While we were down south over spring break last month, we made our annual spring trip to Capitol Reef National Park. I love it down there. I remember going there with my parents and family often, on dates in high school, with college friends, and now with my little family of course. So, while I sat in the car with a super onery teething baby Kenna, my mom and other kiddos took the traditional walk through one of the apricot orchards. I love it when we time it in bloom!
But more than just loving it because I have so many fun memories down there, I love it because my ancestors farmed the land down there for a few generations until the National Park Service bought them out. Before it was Capitol Reef National Park, it was a small little Mormon community called Fruita. The history books say that there were never more than a dozen or 15 families that lived there at one time. My great grandparents, William and Dicey Chesnut were one of those families. They bought pasture and orchard land in 1925 in Fruita.
These photos of my kids are right next to Loop C of the campground. 3 and half acres of what was my great grandfather William's orchard was cleared in order to make Loop C of the campground in the 1980s.
In this online book, http://www.nps.gov/history/history/online_books/care/clr/clr.htm, I found this information:
VEGETATION RELATED TO LAND USE
Current Name: Chesnut Orchard
Other Name(s): Upper Chesnut Orchard
Location: Approximately 1.5 miles from the visitor center between the Fremont River and the Loop C Campground.
Number of Trees: 129
Apricot trees were apparently not grown on my grandfather's upper orchard property, but that is what these orchards are full of now. I love apricots in full bloom. It is a promise of a beautiful spring, plus it just makes me want to sing the Primary song I grew up singing about "Popcorn Popping on the Apricot Tree."

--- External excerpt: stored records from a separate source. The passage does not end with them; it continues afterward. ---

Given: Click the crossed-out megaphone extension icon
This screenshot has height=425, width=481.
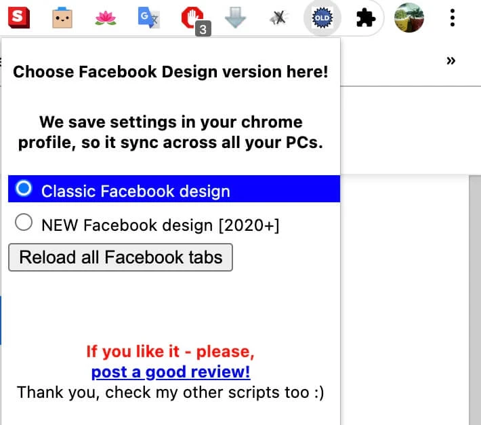Looking at the screenshot, I should click(278, 18).

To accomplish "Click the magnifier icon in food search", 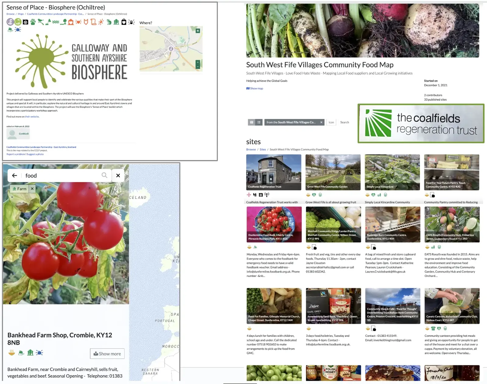I will (104, 175).
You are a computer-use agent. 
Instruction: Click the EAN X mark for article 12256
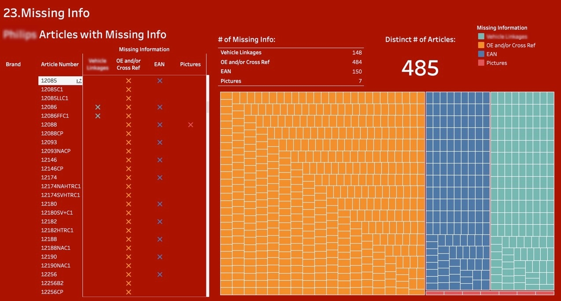pos(160,275)
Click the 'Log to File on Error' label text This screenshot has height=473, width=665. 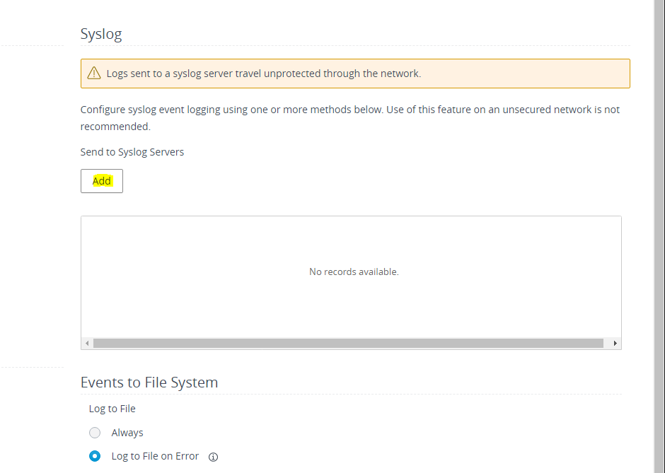[x=155, y=456]
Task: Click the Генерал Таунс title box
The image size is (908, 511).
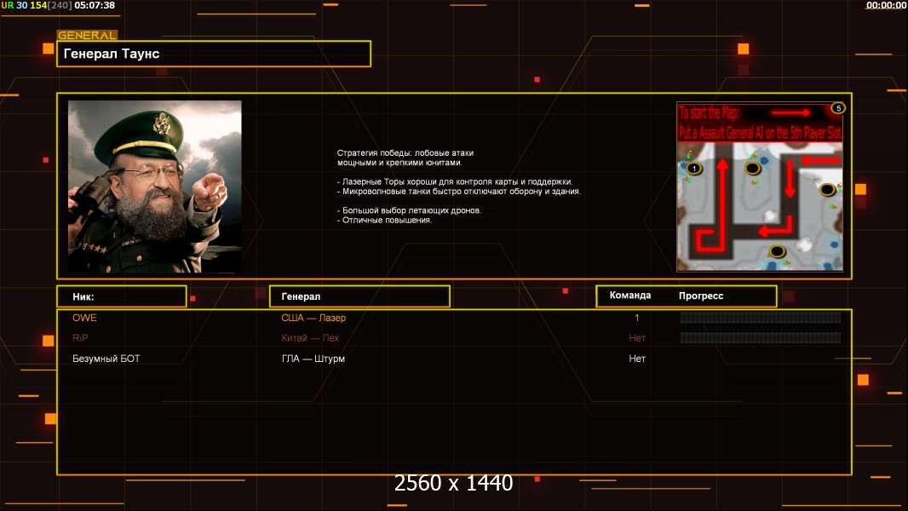Action: (x=214, y=54)
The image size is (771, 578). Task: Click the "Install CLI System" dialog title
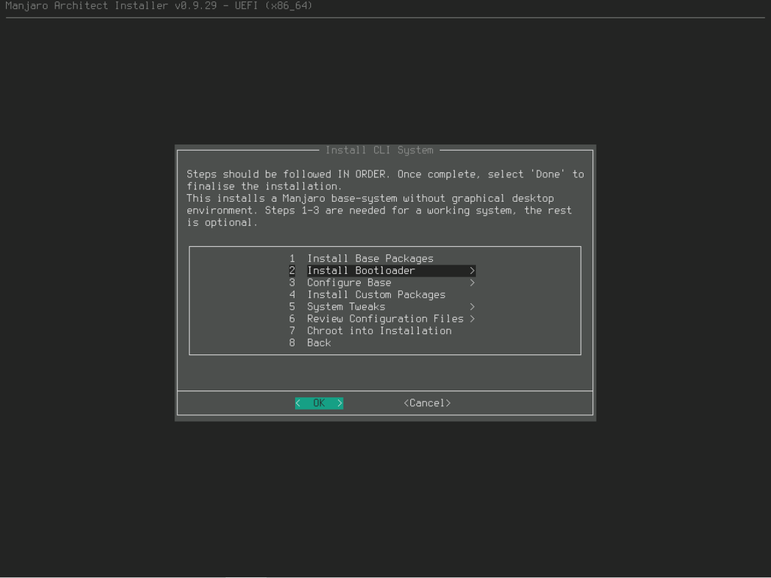(385, 150)
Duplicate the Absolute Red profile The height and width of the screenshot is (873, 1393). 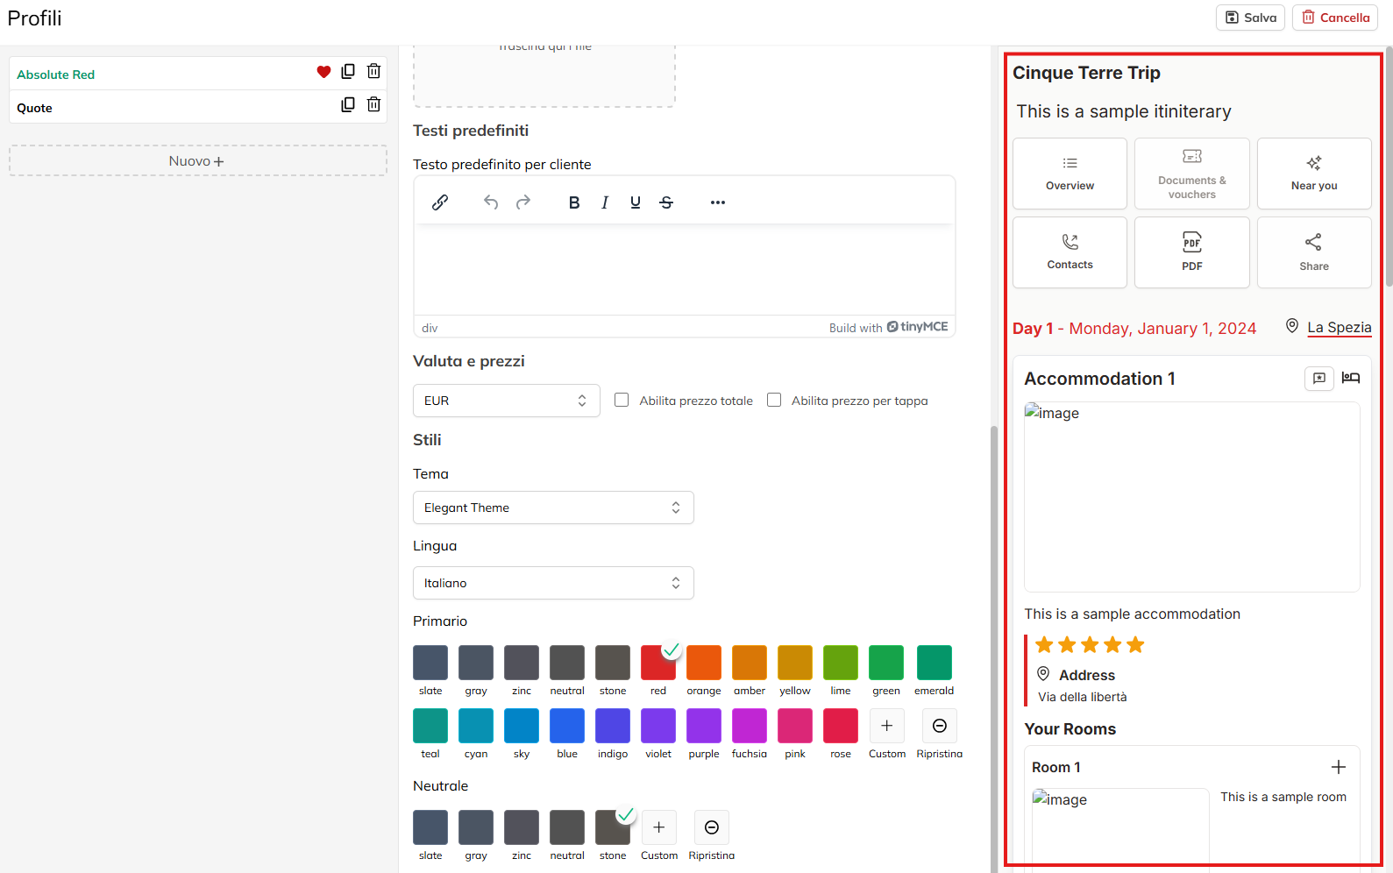pyautogui.click(x=348, y=72)
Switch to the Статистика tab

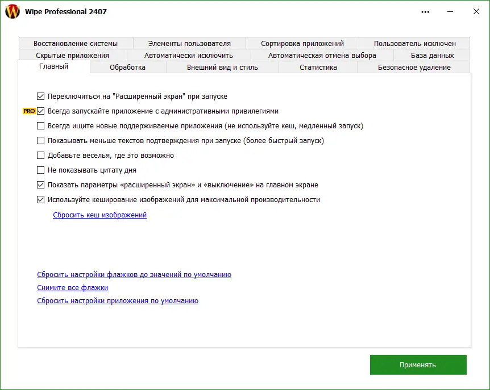(x=318, y=66)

I am so lucky to have roots in such an incredible part of Utah. My mom remembers spending time at her Grandma Dicey's home in Fruita and the famous Osage orange tree she had near her house. It is still growing there although her home is long gone. It is a picnic area now, named CHESNUT PICNIC AREA, across the highway from the old 'mail tree.' Oh boy the stories that could be told if they were only written down. Thankfully, there are a few recorded stories and I love reading them. I love visiting where they were played out, and I love that my kids enjoy it too.